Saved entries
◇ ◇ ◇ ◇
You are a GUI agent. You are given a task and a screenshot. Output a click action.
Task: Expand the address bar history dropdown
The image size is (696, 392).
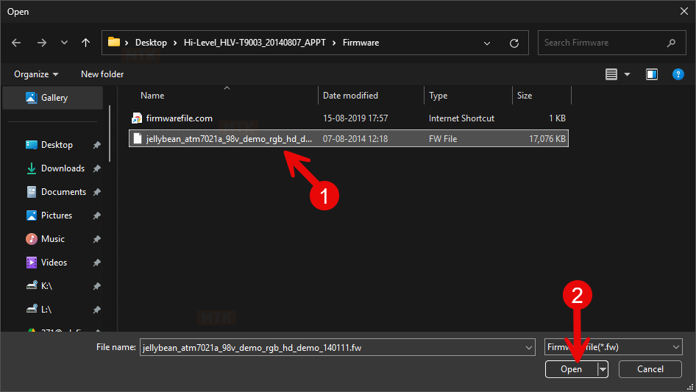point(487,43)
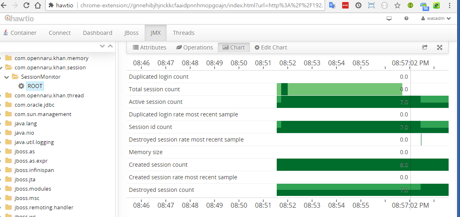Reload the page

(26, 6)
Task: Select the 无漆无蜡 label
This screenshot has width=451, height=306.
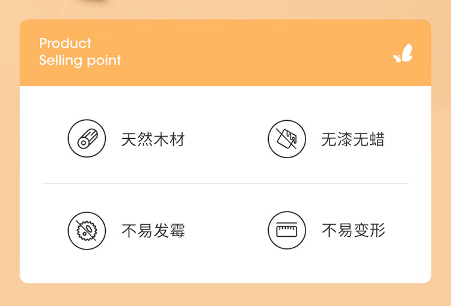Action: click(353, 139)
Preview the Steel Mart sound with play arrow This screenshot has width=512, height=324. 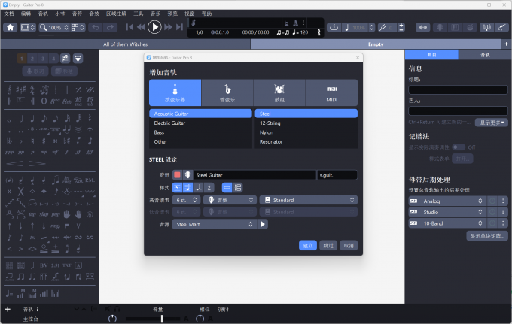tap(264, 224)
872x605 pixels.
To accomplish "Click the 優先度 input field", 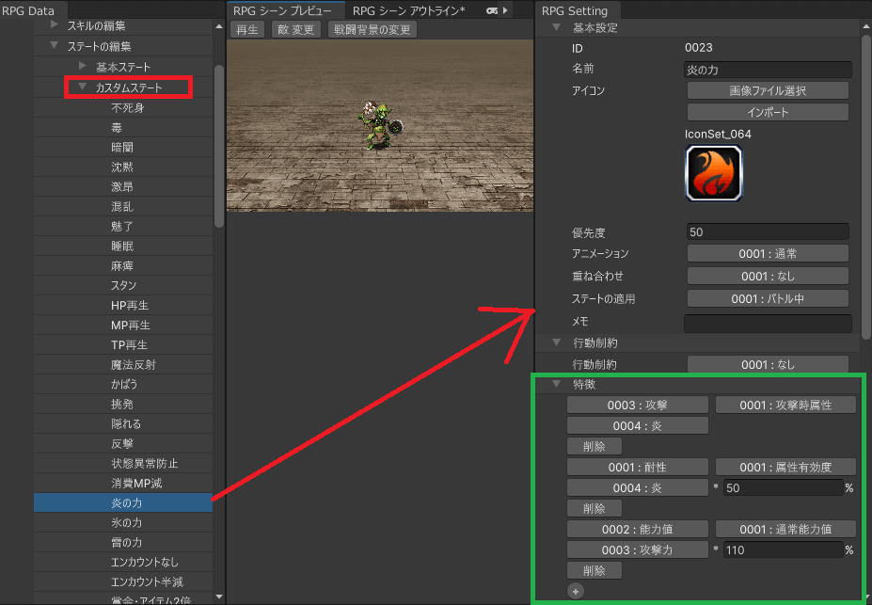I will click(768, 231).
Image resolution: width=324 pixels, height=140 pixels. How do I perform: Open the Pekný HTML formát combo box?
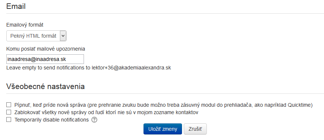click(x=36, y=36)
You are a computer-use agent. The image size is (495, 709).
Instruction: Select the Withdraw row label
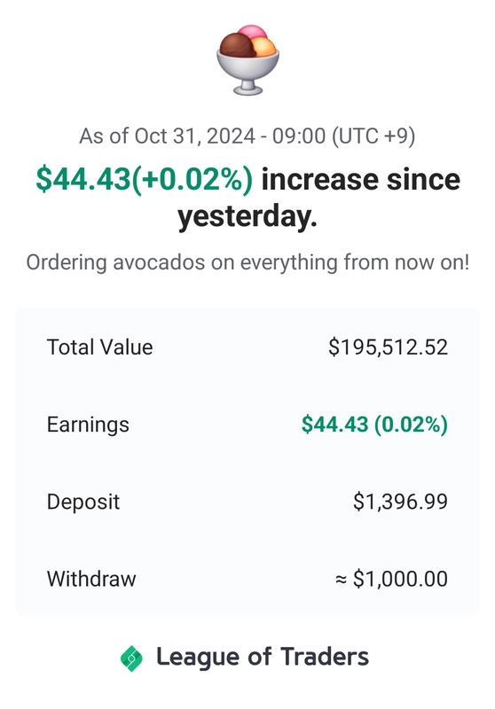click(x=91, y=580)
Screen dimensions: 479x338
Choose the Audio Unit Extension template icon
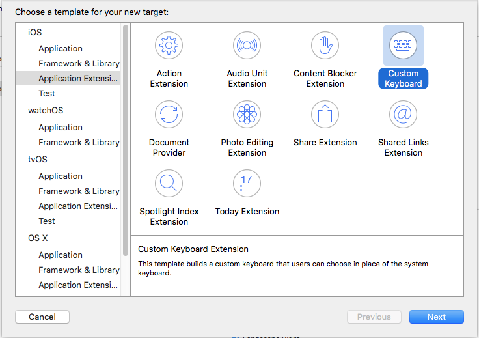pos(247,46)
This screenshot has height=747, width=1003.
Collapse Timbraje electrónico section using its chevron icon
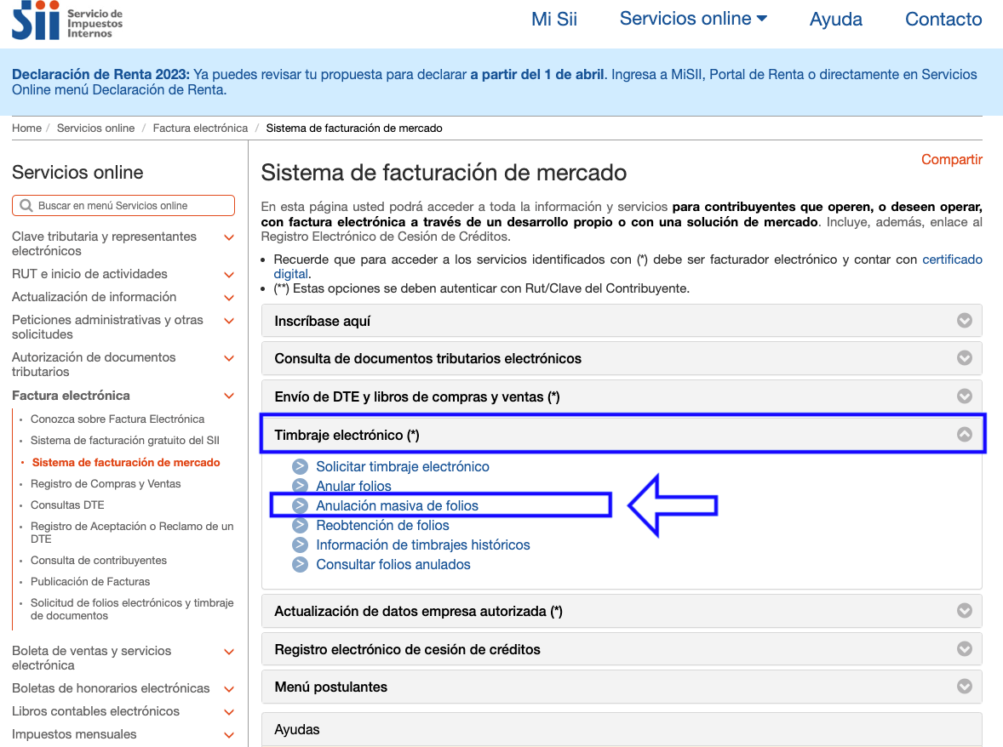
◇ ◇ ◇ ◇
■ WHAT THE TASK REQUIRES
Scan the entries above and show each line that contains the word "agent".

■ ANSWER TO THIS PROBLEM
You are a GUI agent. You are given a task and a screenshot. Output a click action.
You are a computer-use agent. The image size is (495, 709).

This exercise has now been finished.